Kapitel III „Vorm schwarzen Tor“ – ein Sonettenkranz, der sich mit Vergangenheit, Erinnerung, Gewissen und Schuld beschäftigt. Hier findet sich auch das Sonett VII „Der Teddybär“. Namensgeber für das Buch.
„…und zieht ein altes Kuscheltier hervor:
Das grient von ausgefransten Fäden schief.
Die losen Augen ploppen vor das Tor
und rolln noch weiter, rolln wie Geistesblitze:
Dort im Gemäuer schimmert eine Ritze!“
Manchmal steht man vor seinem eigenen Leben, dessen Vergangenheit nicht änderbar ist und sich oft genug er-mahnend vor die Gegenwart schiebt. Jan Lindner – noch jung an Jahren – beschäftigt sich erstaunlich tief mit diesem Thema. Ein sehr nachdenklich machendes Kapitel.
Poröse und pompöse Schnulzen werden im Kapitel IV besungen „Die Schlange“. Ja, über die Schlage gibt es auch ein Wortmenü und handelt vom gegessen werden, letztendlich. Aber es gibt auch eine „Ode an den Vogel: Der Broiler“, und auch hier wird jemand gegessen, letztendlich. Nein, es geht nicht nur um essen und gegessen werden. Es geht vor allem um die Rituale darum herum. Oder auch um die Moral. Das Kapitel schenkt aber auch noch anderes Freches.

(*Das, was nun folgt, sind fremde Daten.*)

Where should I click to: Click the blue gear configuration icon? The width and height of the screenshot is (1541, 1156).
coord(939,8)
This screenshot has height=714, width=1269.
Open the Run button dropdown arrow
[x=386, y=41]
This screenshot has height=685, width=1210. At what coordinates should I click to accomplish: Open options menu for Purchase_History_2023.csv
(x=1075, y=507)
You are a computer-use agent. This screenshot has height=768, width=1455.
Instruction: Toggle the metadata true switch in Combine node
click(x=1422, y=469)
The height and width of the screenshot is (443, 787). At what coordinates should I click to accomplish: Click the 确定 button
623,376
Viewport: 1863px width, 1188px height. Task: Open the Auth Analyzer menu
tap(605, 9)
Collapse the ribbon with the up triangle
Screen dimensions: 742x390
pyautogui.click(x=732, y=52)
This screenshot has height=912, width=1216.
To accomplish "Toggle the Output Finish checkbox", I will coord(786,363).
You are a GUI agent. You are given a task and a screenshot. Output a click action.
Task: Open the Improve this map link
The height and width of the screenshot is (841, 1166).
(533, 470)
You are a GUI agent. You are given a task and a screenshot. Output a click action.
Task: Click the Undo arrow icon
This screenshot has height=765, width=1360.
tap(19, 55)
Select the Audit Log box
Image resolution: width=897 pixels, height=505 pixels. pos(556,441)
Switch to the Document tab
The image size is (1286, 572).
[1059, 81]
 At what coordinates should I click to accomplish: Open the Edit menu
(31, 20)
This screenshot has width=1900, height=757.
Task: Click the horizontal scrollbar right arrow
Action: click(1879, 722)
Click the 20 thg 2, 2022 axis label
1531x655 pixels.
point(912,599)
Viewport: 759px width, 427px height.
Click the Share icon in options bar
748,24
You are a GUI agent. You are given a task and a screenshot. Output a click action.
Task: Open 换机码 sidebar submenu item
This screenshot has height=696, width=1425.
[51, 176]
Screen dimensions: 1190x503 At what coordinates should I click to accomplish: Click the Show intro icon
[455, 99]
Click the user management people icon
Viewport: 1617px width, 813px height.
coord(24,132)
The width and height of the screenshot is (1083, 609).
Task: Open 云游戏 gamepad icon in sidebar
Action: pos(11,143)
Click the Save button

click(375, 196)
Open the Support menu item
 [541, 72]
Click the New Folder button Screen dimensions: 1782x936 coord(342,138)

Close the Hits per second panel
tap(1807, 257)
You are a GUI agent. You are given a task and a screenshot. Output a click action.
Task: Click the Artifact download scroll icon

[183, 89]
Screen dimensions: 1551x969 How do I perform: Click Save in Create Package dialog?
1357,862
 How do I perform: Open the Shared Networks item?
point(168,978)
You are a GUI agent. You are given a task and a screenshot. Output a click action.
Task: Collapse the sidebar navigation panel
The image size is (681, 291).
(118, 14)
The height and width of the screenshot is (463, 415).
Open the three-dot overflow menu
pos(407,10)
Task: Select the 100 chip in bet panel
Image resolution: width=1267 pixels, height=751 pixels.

Und schon bin ich durch. Durch Worte, Sätze, Reime Strophen… „So etwas gab es zu meiner Zeit nicht!“. Nein, das hier, das ist etwas Neues, der Zeit entsprechend, die sich auch von Tag zu Tag ändert. „Der Teddy mit den losen Kulleraugen“ führt mich durch abenteuerliche, frische und herausfordernde Gedankenwelten, die sich in gereimter Schriftlichkeit präsentieren. Zwar bedient sich Jan Lindner, der übrigens graduierter Philosoph ist, klassischer Formen der Lyrik, doch scheint es eher ein Spiel mit Masken zu sein. Man muss den Blick dahinter wagen.
So kann ich für mich sprechen: diese Lyrik gibt und verlangt viel. Doch was sich mir eröffnet hat, wird sich einem anderen Leser neu erschließen. Das ist spannend, überraschend und geht gegen den täglichen medialen Wortmüll an.
Was noch zu erwähnen wäre: es gibt ein Vorwort „Zum tröstenden Geleit“. Tja… also was ich nicht studiert habe: Philosophie, Philologie, Germanistik – beispielsweise. Demzufolge schaute ich in diese Sätze wie das berühmte Schwein ins Uhrwerk. Also ich empfehle, das Vorwort zum Schluss zu lesen. (Oder auch gar nicht.) So bleibt man offen für das Leseabenteuer. Völlig unwissenschaftlich genießen. Das geht!
Für die beiliegende CD hat der Autor alle Gedichte selbst eingesprochen. Ruhig, fast unberührt erscheint das. Distanziert?
Meine Leseempfehlung für Selbst-Denker: „Der Teddy mit den losen Kulleraugen“.